Ewgenij Chaldej Kriegsfoto vom Dach des Berliner Reichstages am 2. Mai 1945, auf dem ein Rotarmist die Fahne der Sowjetunion schwenkt.

Ikone der Fotografie

Der 1917 geborene Ewgenij Chaldej gehört zu den bedeutendsten Fotografen des 20. Jahrhunderts. Weltberühmt und geradezu ikonisch wurde sein Kriegsfoto vom Dach des Berliner Reichstages am 2. Mai 1945, auf dem ein Rotarmist die Fahne der Sowjetunion schwenkt. Es ist das Symbolbild vom Ende des 2. Weltkriegs.
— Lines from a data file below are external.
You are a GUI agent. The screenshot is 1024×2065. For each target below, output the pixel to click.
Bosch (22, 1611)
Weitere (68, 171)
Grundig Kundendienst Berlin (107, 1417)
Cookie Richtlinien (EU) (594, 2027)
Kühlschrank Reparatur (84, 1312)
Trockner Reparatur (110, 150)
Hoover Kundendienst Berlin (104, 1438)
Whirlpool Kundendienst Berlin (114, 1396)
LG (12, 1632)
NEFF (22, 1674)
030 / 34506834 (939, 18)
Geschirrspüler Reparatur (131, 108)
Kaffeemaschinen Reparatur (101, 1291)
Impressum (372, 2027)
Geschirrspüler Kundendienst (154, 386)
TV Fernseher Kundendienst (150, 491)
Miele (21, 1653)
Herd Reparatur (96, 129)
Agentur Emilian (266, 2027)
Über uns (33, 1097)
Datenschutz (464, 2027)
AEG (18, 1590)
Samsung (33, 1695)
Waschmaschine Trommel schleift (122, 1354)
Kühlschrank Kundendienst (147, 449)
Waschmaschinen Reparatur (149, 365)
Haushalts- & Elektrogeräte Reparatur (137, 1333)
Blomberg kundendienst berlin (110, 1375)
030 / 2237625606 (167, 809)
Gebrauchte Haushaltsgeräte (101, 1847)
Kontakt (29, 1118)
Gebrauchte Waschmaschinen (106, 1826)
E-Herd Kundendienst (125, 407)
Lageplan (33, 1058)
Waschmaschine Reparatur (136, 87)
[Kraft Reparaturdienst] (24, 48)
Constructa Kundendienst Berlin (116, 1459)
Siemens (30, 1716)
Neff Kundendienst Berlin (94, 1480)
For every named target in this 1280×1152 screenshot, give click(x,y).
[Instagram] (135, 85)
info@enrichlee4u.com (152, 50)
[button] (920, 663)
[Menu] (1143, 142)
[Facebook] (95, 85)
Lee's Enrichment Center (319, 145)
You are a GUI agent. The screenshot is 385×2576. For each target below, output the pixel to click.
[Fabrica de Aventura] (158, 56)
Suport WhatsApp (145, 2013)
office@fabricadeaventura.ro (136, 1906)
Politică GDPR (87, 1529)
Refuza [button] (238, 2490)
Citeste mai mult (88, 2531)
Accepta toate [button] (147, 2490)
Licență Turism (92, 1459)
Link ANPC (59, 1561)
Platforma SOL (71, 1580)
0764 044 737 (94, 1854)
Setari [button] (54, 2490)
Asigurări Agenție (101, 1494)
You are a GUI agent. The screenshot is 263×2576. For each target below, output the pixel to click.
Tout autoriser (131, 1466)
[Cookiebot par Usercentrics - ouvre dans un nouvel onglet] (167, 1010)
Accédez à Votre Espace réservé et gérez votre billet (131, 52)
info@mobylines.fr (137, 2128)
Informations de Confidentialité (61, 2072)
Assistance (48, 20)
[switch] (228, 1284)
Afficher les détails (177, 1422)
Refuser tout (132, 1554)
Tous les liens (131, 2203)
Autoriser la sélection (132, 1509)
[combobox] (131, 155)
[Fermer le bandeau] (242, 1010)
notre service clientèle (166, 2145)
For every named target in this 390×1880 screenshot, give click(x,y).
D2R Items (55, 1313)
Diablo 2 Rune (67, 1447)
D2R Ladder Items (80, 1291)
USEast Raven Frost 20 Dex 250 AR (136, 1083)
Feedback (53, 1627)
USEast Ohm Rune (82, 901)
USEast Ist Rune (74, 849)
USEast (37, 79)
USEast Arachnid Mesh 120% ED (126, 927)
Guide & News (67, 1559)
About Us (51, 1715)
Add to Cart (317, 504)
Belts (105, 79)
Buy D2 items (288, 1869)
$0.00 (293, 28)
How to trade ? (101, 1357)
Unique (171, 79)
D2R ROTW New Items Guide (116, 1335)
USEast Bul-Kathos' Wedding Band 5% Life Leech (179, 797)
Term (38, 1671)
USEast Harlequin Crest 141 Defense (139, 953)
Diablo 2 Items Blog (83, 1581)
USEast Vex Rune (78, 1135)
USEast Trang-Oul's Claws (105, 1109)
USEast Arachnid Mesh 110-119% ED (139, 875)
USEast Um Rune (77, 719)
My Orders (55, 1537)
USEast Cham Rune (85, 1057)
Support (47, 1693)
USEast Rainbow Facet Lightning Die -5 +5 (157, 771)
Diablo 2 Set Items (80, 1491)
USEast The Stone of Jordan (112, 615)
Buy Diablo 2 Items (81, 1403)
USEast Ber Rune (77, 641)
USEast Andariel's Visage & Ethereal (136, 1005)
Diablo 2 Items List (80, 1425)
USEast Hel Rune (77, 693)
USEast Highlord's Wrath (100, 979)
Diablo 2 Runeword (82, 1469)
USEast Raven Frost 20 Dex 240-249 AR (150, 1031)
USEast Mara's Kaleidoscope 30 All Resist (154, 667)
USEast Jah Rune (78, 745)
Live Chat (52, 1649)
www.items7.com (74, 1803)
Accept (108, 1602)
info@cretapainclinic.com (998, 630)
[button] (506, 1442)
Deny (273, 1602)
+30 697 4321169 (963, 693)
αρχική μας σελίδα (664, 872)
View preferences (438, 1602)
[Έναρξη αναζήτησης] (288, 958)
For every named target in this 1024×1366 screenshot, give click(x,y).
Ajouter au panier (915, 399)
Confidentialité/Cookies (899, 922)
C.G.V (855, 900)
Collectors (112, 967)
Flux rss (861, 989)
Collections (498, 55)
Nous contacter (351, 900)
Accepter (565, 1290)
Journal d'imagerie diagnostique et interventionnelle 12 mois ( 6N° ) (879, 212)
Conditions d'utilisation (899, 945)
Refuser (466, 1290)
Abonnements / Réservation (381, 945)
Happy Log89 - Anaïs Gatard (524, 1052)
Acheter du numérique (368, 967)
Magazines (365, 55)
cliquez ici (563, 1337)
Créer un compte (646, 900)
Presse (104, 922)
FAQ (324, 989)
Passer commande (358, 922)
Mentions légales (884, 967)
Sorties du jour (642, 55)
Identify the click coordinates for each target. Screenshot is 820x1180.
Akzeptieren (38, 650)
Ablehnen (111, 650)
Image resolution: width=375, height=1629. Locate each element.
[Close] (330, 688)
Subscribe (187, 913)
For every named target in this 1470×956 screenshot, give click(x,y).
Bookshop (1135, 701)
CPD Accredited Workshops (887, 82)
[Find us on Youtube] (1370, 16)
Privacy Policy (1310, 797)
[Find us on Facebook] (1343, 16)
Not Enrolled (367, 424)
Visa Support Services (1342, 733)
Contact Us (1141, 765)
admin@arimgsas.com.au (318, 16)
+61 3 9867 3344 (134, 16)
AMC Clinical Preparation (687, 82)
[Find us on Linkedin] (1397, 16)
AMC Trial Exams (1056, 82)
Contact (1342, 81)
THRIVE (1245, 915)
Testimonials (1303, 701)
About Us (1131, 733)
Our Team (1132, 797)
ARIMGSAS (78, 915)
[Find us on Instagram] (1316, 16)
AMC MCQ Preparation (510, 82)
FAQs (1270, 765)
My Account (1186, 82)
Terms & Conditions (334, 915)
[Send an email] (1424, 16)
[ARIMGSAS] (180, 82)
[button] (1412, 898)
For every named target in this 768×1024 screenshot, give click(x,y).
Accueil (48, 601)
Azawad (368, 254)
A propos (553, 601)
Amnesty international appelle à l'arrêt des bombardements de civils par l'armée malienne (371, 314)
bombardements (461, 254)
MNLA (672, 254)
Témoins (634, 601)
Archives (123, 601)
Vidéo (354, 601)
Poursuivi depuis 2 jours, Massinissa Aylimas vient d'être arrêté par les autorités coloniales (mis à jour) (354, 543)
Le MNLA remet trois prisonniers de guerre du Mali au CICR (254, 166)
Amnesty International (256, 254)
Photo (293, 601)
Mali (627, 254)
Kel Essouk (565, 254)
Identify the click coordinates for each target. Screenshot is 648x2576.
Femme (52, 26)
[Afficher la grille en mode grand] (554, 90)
Und natürlich ist es in der Nürnberger Ausstellung im Cube 600 zu sehen. Allerdings musste Ewgenij Chaldej dieses Foto retuschieren, erklärt der Kurator Steffen Liebscher. Denn der Soldat, der den Fahne schwenkenden Kameraden stützte, hatte zwei Armbanduhren um. Und Rotarmisten sollten keinesfalls als Plünderer dargestellt werden.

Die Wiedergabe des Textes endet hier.